As an example, I once coded up an embedded system where I knew the largest allocation needed was 128 bytes (called a chunk hereafter). To that end, I maintained a contiguous set of chunks and used a map for deciding whether one was free or not.
It was originally a bitmap but we ended up getting more performance simply by storing each used/unused flag in a separate byte. Eight times as much memory usage for the map but, since the pool size was known and reasonably limited (a thousand or so), that wasn't too bad. And it gave us even more speed by not having to do bit twiddling to do pool management.
And there were other optimisations we added like storing the first free block so we could quickly find it. It was easy to maintain since:
- freeing a block lower than the current lowest would simply update the lowest; and
- allocating the lowest block would simply increment the lowest - while that didn't guarantee it pointed at a free block, it would still make the search faster, and avoided a possibly unnecessary search on allocation (if, for example, you first freed a block lower than the one you just allocated).
Then, if you asked for more than the chunk size, it returned NULL (this never happened in that system but, being paranoid, I coded for it just in case). If you asked for something that would fit in a chunk, you got a full chunk regardless (but, of course, you should still only use the memory you asked for, just in case I wanted to later change the chunk size or allocate from separate pools with differing chunk sizes).
This turned out to be much faster than the generalised allocators that were around at the time, since they had to handle differing request sizes and worry about things like coalescing contiguous free blocks when freeing memory.
But it required that extra knowledge, the fact that no allocation would ever be more than the chunk size.
Another model is to have a pool for requests below a certain size but to revert to general allocation if either:
- you requested a block beyond the chunk size; or
- the pool was currently exhausted.
That allows you the extra efficiency in most cases (depending on your allocation patterns, of course) but allowing for allocation beyond that. It introduces a little extra effort in every allocation in that you need to evaluate request size and pool exhaustion, but it still may out-perform the general case.
As an aside, I recall something similar in Java strings (not sure if this is still the case, I haven't used Java for quite a while). The string object allocation had a buffer inside it for storing small strings but could also use that space to store a pointer for a separately allocated chunk of characters (if it was bigger than the internal buffer). This reduced fragmentation (and dereferencing) for what was possibly a large number of small strings, but still allowed for larger strings if needed.

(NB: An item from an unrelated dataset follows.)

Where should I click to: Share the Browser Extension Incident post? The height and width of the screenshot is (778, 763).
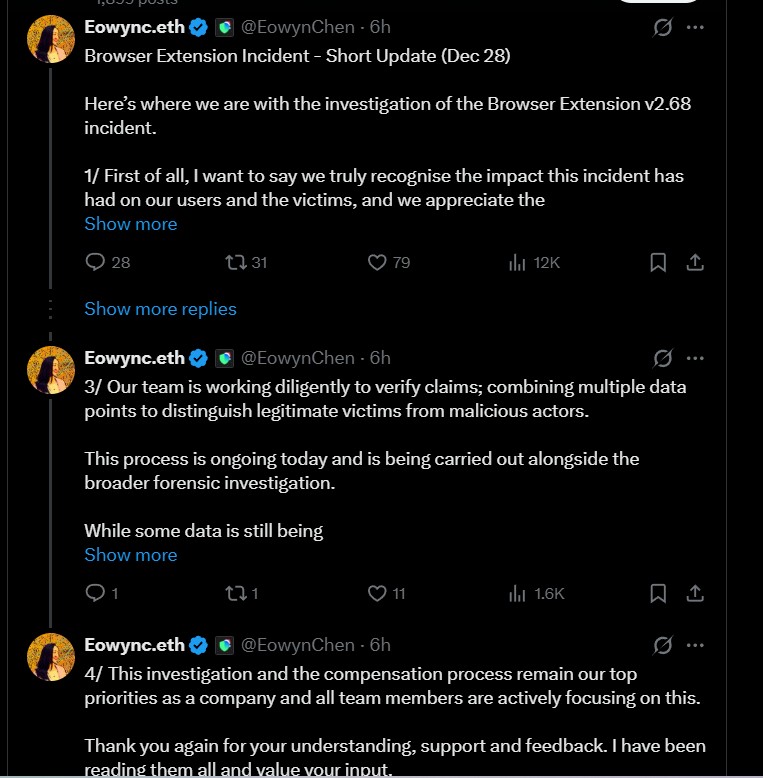pyautogui.click(x=695, y=262)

Interestingly, I once tried an experiment in the CPython
source code to see if a memory pool could improve performance, especially given the quantity of memory allocations that goes on in there. It used a strategy similar to the one given above, allocating from the pool in preference, but reverting to the original strategy if the requested size was beyond the chunk size or if the pool was exhausted.
Again, it had optimisations as discussed, and then some. For example, the last block freed was cached so it could be handed out immediately without any searching of the pool, in an attempt to speed up the many-times(single-free-then-allocate)
pattern.
However, even with a variety of optimisations, pool and chunk sizes, it appeared to make no substantial difference to the performance of some test code I wrote to exercise it, leading me to believe that the actual allocator used in CPython is already pretty good.
And, just having finished reading the excellent book I purchased a couple of weeks ago(a), I now know why I didn't make any headway.
Turns out CPython is already heavily optimised, including the use of memory pools. The "Memory Management" chapter goes into a lot more detail but it basically only uses the normal allocator (raw domain) for getting large blocks (> 256K) or specific non-object-related memory.
All objects, and Python is pretty much all objects :-), come from the object domain (other than a few legacy things).
For this domain, it maintains its own heap and allocates arenas sized to match the system page size, using mmap
if supported to reduce fragmentation. All the used arenas are held in a doubly-linked list, the empty ones are maintained in a singly-linked free list.
Within each arena, 4K pools are created (so 64 per arena) and a pool can only serve one size of allocation, locked in when the first allocation is requested from that pool. For example, requests for 1-16 bytes will get a 16-byte block from a pool serving 16-byte blocks, 33-48 byte requests will come from a pool serving 48-byte blocks.
Note this is for a 64-bit system where the block sizes are {16, 32, 48, ..., 512}
. 32-bit systems have a slightly different set of block sizes, {8, 16, 24, 32, ..., 512}
.
For pools within an arena, they are either:
- partially used, in which case they live on a doubly-linked list in the arena, based on their block size. The arena maintains free lists for the pools, one per block size.
- unused, in which case they live on a free list of pools, able to serve any request size (though, once locked in, that's the block size they're limited to).
- full, in which case they are made inaccessible, except for de-allocation.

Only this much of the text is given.